— DOCUMENT EXCERPT —
------------------------------

Next, a detecting operation of the noise state detecting section 171 will be described also with reference to FIG. 11. Waveform (A) of FIG. 11 shows a behavior of a waveform signal 1002 to be supplied to the noise state detecting section 171 after the absolute value formation in the noise state. A component 1001 of the clapping sound in the input waveform signal 1002 is buried in a component formed by the noise state, and it is difficult to detect the clapping sound component by the processing of the first embodiment.

To solve the problem, in the present embodiment, as shown in FIG. 11, an appropriate threshold value 1003 is first set with respect to the waveform signal 1002. Moreover, the threshold value 1003 is subtracted from a value of the waveform signal 1002 to obtain a variable, and such variables are accumulated to obtain a variable sum. When the value of the waveform signal 1002 is less than the threshold value 1003, addition of a negative value, that is, subtraction from the variable sum is performed.

Since a value larger than the threshold value 1003 is input in a region shown as addition in (A) of FIG. 11, a difference between the value and the threshold value 1003 is added to the variable sum. Since the input value is smaller than the threshold value 1003 in a region shown as subtraction in the drawing, the difference is subtracted from the variable sum. The variable sum at this time is shown in (B) of FIG. 11.

Subsequently, an appropriate threshold value 1004 is provided even with respect to the variable sum. In a state in which the variable sum is larger than this threshold value 1004, the noise state detecting section 171 regards this state as the noise state, and outputs a clap control prohibition flag FF to the judgment processing section 172. Here, when the value of the waveform signal 1002 continues to exceed the threshold value 1003, the variable sum continues to be added. Therefore, to prevent overflow, a limiter 1005 is provided with respect to the variable sum as shown in (B) of FIG. 11. A lower limit value of the variable sum is set to 0.

------------------------------

— ROWS —
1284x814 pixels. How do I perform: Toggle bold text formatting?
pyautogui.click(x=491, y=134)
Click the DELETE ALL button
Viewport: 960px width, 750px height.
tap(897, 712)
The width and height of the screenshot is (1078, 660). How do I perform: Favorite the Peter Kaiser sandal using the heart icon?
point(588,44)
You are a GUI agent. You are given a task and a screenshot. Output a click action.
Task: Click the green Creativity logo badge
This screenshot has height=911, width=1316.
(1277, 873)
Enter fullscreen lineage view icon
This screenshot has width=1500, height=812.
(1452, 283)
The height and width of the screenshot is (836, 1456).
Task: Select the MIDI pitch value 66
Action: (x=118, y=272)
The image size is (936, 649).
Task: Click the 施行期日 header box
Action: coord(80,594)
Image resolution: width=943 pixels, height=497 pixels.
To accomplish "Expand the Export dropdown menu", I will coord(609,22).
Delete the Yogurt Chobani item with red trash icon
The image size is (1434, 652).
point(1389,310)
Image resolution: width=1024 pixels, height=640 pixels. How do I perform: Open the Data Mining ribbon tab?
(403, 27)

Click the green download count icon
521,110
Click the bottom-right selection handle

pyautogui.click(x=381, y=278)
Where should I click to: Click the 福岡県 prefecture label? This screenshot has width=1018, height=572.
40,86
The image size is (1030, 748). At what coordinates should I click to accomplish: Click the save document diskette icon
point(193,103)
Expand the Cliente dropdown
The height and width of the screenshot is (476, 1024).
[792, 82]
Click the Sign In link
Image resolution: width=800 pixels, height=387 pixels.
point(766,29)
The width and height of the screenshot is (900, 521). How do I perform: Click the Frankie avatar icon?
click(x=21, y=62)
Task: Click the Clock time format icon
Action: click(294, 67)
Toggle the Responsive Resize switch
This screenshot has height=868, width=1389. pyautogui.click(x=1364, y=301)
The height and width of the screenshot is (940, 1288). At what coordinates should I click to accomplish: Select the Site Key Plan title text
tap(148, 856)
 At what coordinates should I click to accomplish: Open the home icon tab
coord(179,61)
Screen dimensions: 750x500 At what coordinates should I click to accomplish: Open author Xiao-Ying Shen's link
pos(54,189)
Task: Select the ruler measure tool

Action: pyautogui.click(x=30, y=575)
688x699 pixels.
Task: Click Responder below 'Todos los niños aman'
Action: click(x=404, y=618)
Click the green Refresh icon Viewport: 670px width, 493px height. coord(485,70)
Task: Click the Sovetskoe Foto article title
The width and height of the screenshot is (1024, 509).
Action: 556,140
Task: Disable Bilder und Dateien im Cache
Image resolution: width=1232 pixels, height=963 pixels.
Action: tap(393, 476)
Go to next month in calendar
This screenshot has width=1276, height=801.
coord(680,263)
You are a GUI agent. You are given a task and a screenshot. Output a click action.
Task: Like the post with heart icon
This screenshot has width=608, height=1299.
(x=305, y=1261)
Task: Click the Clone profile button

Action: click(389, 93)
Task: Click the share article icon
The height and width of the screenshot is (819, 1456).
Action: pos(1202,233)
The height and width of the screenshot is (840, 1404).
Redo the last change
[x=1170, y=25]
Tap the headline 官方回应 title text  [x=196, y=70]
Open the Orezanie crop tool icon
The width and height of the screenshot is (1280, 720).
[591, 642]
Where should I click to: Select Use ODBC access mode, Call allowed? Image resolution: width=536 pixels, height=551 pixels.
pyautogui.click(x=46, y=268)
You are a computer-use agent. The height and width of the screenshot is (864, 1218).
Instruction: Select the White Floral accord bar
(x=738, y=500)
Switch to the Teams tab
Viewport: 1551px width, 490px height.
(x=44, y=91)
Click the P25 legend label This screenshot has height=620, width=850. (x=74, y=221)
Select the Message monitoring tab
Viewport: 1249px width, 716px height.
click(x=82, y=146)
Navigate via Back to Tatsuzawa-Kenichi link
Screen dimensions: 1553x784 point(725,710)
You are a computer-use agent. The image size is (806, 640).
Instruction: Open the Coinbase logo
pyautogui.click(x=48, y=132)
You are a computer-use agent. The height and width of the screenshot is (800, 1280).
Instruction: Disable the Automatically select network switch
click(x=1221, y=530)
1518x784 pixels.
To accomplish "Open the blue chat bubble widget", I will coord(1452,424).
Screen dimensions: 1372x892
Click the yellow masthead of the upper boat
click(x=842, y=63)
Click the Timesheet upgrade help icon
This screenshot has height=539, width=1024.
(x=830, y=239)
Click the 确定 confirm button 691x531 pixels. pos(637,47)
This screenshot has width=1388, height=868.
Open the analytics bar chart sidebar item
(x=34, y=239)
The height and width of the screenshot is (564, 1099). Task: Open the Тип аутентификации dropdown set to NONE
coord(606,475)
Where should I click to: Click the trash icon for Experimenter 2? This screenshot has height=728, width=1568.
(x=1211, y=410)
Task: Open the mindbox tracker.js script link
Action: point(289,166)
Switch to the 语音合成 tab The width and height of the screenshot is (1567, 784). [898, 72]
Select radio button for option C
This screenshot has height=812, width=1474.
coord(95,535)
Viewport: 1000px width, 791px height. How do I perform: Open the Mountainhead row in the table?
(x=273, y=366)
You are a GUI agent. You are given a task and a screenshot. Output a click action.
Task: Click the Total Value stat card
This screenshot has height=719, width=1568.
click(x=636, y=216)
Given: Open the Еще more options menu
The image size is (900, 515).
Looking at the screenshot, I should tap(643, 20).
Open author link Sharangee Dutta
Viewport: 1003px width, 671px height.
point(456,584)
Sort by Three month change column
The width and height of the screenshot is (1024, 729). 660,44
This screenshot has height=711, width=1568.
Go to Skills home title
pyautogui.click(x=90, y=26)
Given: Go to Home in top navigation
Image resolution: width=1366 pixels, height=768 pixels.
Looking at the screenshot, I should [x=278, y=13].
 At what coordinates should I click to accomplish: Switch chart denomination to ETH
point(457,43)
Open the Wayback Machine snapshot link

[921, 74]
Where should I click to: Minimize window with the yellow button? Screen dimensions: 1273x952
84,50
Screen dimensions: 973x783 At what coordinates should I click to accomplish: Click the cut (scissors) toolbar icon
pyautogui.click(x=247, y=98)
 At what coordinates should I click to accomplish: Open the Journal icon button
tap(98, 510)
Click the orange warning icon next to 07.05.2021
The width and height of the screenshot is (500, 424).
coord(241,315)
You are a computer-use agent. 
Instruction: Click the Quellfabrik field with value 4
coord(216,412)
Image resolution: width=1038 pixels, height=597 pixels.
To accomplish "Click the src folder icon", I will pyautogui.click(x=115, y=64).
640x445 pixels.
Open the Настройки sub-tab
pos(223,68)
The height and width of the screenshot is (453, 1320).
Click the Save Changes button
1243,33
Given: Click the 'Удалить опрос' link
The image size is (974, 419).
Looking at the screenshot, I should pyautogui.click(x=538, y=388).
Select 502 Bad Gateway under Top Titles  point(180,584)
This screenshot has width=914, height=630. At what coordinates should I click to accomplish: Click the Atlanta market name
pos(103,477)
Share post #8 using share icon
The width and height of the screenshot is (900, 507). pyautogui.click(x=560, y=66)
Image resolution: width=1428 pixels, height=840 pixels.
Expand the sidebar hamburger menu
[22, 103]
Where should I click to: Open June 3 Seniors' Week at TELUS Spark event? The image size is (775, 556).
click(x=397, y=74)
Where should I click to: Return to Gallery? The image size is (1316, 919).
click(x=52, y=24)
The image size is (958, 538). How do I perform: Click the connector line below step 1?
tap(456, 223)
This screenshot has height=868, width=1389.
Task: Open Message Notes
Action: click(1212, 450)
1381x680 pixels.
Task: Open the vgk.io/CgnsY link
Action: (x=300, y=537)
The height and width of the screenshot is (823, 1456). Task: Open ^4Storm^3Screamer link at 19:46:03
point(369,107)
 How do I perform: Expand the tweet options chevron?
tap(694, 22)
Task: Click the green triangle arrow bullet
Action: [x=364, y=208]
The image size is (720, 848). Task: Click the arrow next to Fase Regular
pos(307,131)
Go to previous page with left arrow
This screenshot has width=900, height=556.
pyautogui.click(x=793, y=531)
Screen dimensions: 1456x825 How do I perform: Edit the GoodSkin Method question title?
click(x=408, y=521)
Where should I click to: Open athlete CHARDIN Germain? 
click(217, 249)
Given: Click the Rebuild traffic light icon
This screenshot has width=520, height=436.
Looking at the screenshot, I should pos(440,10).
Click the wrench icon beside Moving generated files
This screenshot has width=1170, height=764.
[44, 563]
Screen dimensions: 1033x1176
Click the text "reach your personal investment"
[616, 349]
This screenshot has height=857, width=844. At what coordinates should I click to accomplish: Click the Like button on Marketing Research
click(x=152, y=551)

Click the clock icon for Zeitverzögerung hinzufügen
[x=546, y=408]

------------------------------

— WRITTEN TASKS —
[1] Answer these questions about the noise-detection excerpt:
(a) What is the lower limit value of the variable sum set to?
(b) What is done to the variable sum when the value of the waveform signal 1002 is less than the threshold value 1003?
(c) What does the noise state detecting section 171 output, and to which section, while the variable sum is larger than the threshold value 1004?
[2] Continue the noise-detection excerpt from its final sentence, keeping the same technical style.
The lines above were drawn from a source unrelated to the noise-detection excerpt.

— ANSWER LIST —
[1]
(a) 0.
(b) A negative value is added, meaning the difference is subtracted from the variable sum.
(c) It outputs a clap control prohibition flag FF to the judgment processing section 172.

[2]
When the clap control prohibition flag FF is not input, the judgment processing circuit of the judgment processing section 172 of FIG. 10 performs a judgment operation similar to that of the judgment processing circuit 111 of the first embodiment. On the other hand, when the clap control prohibition flag FF is input, a judgment operation is stopped to prohibit the clap control. In consequence, the erroneous operation due to the surrounding noise is prevented. When the clap control prohibition flag FF is set, a predetermined display may be displayed in a screen or a predetermined voice may be generated from a speaker so that a user can recognize a state in which the clap control is not accepted.

When the value of the waveform signal 1002 is level-sliced to perform judgment in FIG. 11, the clap control prohibition flag FF is set by the clapping sound itself, because the component of the clapping sound has a large amplitude during rising. However, the judgment is performed using the variable sum which is an accumulated value of the values of the waveform signal 1002, instead of the value of the waveform signal 1002, as in the present embodiment. In consequence, the clap control prohibition flag FF can be set with respect to continuous large surrounding sounds only.

FIG. 12 shows one example of evaluation in a case where an electronic appliance is controlled by clapping hands three times, “◯” indicates a case where each edge pulse is detected in a gate period, and “x” indicates a case where any edge pulse is not detected.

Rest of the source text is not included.